One of the core principles and most salient characteristics in Judaism is the belief in the coming of the Messiah. But when we deconstruct the concept into its component parts, paradoxes arise. It appears to be nothing but an empty signifier, something like a vessel for the assorted and idiosyncratic needs of one Jewish community or another.

There's “Messiah Now,” which advocates actively hastening his arrival, and there’s “one mustn’t hasten the end,” which advocates passivity, humbleness, and biding one’s time. There is a Messiah who embodies yearning for past glory, and a Messiah who evokes hope for the future. There’s a Messiah who signifies the end of history, and a Messiah who signifies its beginning. There is a Messiah who will come to redeem the individual from his agony, and a Messiah who will free the nation from its shackles. There is a Messiah who has been sent in the grace of God to redeem the world, and a Messiah who will redeem divinity itself. There’s a Messiah of light, and a Messiah of darkness.
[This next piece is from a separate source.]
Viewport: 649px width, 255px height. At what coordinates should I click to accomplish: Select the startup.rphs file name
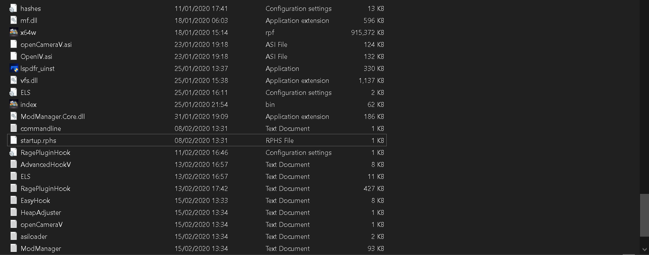tap(38, 141)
A Messiah who is present-continuous, a Messiah who is outside of time itself. A Messiah who is future-present, always to come, and a Messiah who is past-present, always-already. And there is a Messiah who will come one day after his arrival. There is a Messiah who will suddenly leap through a tiny, secret gate without prior consultation with the Timing Authority. There’s a true Messiah, and a false one. A youthful, innocent Messiah, who died for us on the cross, and one who, in Hebrew numerology, is equal to a serpent. And he is the origin of knowledge, and all of his acts are acts of cunning. There is a king Messiah, and a Messiah who is a pauper, riding on a donkey. There is a Messiah who will make whole the fragments, and one who is the fragments themselves, and it’s up to us to make them whole.

And yet, how much strength do I draw from repeating every day: “I believe with absolute faith in the coming of the Messiah, and even if he tarries, he will come.” It is possible that the essence of the sentence is the "I believe with absolute faith" and not the coming of Messiah itself. And yet I would be unsatisfied were I to suppose the Messiah no more than an empty means for the production of faith.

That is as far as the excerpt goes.